EXTRACTED ENTRIES
============

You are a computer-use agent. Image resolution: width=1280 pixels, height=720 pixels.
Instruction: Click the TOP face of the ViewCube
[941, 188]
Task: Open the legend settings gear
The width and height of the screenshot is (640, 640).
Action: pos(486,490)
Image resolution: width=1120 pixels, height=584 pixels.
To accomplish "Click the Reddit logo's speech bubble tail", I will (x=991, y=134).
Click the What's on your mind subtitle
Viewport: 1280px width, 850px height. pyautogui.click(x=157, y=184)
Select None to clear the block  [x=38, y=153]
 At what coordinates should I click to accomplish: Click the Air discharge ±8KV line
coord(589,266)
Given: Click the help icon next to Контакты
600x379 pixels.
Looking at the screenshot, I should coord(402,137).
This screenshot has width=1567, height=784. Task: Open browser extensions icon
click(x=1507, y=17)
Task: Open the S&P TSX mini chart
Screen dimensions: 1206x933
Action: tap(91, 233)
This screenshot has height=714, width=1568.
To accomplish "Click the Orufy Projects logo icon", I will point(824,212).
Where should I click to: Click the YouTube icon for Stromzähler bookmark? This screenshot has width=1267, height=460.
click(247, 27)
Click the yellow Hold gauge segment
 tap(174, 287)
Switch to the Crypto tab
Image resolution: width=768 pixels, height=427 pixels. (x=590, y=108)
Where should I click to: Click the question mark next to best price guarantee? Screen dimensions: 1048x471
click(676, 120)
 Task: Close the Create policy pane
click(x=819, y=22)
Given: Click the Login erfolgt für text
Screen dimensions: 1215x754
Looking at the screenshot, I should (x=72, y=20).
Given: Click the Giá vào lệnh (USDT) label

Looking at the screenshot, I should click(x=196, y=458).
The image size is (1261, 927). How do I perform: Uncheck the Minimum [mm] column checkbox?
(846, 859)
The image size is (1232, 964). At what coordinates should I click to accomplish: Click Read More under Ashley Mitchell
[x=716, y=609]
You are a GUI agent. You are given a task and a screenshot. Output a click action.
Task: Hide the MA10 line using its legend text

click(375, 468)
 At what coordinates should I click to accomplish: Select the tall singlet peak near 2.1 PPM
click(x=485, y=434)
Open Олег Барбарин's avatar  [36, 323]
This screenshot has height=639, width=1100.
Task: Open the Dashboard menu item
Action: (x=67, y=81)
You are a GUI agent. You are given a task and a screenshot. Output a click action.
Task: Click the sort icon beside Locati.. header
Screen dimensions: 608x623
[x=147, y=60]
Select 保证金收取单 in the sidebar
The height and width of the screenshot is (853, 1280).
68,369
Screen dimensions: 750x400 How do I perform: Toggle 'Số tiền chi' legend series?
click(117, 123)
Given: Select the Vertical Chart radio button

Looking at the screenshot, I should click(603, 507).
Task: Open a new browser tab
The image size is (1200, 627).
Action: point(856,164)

============

WORK TASK
Write out every line from the entries where "logo" appears.

OUTPUT FOR THIS TASK
To accomplish "Click the Reddit logo's speech bubble tail", I will (x=991, y=134).
To accomplish "Click the Orufy Projects logo icon", I will point(824,212).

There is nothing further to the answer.